# SET PROBLEM:
Put the lines of the listing below into a Markdown table with columns titled Row and Line. Start at the line containing "Privacy Policy (170, 2100)", end at the line containing "Custom Metal Stamps (170, 2370)", number each row, and leave out blank lines.

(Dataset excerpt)
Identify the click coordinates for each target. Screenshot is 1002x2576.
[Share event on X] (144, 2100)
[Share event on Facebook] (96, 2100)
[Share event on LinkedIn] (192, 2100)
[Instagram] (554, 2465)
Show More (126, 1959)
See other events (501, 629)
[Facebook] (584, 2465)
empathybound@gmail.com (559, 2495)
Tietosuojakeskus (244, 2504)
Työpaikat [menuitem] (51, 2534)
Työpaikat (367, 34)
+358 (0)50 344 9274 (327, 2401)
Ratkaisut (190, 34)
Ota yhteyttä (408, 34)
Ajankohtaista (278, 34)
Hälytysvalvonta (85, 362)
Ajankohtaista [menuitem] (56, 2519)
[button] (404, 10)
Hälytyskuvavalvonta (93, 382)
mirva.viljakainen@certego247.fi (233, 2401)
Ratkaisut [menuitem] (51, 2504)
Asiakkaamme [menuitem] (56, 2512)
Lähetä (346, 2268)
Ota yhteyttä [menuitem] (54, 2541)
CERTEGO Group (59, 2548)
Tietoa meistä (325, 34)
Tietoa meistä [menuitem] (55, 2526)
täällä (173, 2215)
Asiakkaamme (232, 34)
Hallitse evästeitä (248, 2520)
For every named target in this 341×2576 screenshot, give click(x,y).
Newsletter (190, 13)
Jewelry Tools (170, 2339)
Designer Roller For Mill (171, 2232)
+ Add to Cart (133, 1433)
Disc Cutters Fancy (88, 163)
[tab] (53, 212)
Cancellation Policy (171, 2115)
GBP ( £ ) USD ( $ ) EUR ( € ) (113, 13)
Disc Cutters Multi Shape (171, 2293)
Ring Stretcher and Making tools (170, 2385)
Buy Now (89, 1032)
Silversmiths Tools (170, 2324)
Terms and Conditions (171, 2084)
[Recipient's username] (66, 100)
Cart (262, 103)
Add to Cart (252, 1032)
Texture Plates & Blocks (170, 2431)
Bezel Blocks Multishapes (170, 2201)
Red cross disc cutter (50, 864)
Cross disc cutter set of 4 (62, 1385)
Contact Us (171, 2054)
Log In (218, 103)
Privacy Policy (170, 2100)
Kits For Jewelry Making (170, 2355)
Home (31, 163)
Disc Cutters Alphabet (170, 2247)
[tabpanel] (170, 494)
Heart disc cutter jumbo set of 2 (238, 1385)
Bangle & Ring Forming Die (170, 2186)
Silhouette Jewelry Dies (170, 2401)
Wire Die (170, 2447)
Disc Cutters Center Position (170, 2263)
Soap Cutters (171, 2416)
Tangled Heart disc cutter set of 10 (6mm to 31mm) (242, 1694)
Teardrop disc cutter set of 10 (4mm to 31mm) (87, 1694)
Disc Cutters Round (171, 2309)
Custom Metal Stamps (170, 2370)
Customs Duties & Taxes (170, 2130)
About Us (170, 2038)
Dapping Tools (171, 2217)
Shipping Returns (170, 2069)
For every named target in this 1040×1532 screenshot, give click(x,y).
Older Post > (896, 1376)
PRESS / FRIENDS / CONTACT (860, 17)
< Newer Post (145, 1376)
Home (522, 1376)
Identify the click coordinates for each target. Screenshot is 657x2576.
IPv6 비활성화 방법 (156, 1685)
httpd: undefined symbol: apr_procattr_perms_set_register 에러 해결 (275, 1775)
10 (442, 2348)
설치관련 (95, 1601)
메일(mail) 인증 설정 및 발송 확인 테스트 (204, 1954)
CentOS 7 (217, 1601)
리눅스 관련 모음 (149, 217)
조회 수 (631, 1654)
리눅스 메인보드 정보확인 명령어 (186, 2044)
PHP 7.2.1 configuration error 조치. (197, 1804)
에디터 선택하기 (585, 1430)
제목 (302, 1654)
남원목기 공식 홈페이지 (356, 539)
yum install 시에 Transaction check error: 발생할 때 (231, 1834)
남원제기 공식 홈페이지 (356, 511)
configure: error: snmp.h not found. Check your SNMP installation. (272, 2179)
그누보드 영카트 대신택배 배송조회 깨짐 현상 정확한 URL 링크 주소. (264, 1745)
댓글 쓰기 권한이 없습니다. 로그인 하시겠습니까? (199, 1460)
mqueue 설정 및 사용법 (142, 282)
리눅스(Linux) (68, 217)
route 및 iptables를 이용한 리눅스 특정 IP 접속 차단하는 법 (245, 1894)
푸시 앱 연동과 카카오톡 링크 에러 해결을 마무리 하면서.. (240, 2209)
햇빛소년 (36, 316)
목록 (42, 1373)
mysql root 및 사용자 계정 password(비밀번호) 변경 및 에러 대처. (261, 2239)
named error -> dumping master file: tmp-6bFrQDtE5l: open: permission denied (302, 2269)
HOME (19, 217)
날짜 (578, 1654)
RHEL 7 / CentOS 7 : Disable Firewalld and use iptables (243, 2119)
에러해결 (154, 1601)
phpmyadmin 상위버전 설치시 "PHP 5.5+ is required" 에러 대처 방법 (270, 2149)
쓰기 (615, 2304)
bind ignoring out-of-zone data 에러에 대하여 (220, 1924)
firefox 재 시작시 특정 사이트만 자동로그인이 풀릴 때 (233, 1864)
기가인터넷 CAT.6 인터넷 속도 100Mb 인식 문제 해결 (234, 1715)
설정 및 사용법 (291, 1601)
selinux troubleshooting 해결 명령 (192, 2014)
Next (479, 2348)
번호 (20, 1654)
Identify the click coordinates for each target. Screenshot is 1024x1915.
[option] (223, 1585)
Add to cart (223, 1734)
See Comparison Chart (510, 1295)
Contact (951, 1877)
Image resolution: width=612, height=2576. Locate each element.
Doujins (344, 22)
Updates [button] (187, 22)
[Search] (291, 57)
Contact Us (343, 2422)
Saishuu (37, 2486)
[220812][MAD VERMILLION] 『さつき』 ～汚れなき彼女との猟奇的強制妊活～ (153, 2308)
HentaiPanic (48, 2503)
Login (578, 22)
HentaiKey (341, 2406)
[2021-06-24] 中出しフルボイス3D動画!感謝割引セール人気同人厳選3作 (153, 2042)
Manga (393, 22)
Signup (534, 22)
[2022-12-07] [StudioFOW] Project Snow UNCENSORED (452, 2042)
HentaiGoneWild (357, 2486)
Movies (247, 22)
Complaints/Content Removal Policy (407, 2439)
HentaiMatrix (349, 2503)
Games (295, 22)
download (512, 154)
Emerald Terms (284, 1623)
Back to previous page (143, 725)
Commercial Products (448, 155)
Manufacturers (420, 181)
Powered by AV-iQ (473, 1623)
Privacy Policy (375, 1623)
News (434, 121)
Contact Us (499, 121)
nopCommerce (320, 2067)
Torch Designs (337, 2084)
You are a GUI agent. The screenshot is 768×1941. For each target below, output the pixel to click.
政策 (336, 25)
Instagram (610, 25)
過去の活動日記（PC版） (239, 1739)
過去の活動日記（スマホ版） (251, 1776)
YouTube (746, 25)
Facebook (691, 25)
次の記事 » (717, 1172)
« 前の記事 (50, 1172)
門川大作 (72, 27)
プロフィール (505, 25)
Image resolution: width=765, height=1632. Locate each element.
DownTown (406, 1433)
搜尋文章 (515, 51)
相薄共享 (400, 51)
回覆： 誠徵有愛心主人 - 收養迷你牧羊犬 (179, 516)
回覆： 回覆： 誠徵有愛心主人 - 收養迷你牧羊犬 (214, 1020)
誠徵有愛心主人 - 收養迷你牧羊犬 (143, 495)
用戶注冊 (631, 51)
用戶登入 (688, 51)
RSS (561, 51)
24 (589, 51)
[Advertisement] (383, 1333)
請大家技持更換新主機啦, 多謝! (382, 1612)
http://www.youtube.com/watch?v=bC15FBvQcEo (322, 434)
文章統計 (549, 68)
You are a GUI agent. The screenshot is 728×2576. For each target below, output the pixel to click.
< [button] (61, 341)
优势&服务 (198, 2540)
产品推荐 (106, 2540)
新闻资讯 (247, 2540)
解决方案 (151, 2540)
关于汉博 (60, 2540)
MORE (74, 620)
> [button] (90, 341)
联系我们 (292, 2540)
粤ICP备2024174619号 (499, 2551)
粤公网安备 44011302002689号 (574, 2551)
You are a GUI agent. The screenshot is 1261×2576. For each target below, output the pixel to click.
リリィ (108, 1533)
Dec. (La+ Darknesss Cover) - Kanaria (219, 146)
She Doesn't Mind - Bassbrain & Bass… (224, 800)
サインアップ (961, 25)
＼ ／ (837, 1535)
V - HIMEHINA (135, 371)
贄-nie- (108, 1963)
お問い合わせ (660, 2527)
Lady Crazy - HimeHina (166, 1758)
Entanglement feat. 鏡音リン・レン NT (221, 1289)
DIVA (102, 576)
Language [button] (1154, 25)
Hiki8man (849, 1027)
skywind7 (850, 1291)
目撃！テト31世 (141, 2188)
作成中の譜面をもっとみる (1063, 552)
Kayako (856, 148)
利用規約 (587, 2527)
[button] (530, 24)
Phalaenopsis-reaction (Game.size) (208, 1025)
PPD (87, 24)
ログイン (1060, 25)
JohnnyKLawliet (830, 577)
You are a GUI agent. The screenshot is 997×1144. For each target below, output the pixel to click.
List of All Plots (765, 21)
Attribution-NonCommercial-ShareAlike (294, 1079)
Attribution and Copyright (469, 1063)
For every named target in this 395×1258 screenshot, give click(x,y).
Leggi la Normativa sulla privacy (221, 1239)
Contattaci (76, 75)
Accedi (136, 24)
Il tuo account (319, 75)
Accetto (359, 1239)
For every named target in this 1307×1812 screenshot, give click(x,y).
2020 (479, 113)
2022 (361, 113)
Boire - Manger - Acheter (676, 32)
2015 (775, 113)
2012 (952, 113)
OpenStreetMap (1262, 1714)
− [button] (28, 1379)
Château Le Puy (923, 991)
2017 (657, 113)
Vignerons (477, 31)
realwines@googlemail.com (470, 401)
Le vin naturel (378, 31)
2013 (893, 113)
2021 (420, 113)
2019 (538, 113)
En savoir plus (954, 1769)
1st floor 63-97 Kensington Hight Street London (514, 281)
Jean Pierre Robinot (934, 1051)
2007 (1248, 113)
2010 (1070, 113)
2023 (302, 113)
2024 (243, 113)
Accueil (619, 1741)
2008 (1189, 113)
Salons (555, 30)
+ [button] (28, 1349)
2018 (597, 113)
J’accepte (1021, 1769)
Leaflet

# TASK RESPONSE:
| Row | Line |
|---|---|
| 1 | Privacy Policy (170, 2100) |
| 2 | Kits For Jewelry Making (170, 2355) |
| 3 | Home (31, 163) |
| 4 | Disc Cutters Alphabet (170, 2247) |
| 5 | [tabpanel] (170, 494) |
| 6 | Heart disc cutter jumbo set of 2 (238, 1385) |
| 7 | Bangle & Ring Forming Die (170, 2186) |
| 8 | Silhouette Jewelry Dies (170, 2401) |
| 9 | Wire Die (170, 2447) |
| 10 | Disc Cutters Center Position (170, 2263) |
| 11 | Soap Cutters (171, 2416) |
| 12 | Tangled Heart disc cutter set of 10 (6mm to 31mm) (242, 1694) |
| 13 | Teardrop disc cutter set of 10 (4mm to 31mm) (87, 1694) |
| 14 | Disc Cutters Round (171, 2309) |
| 15 | Custom Metal Stamps (170, 2370) |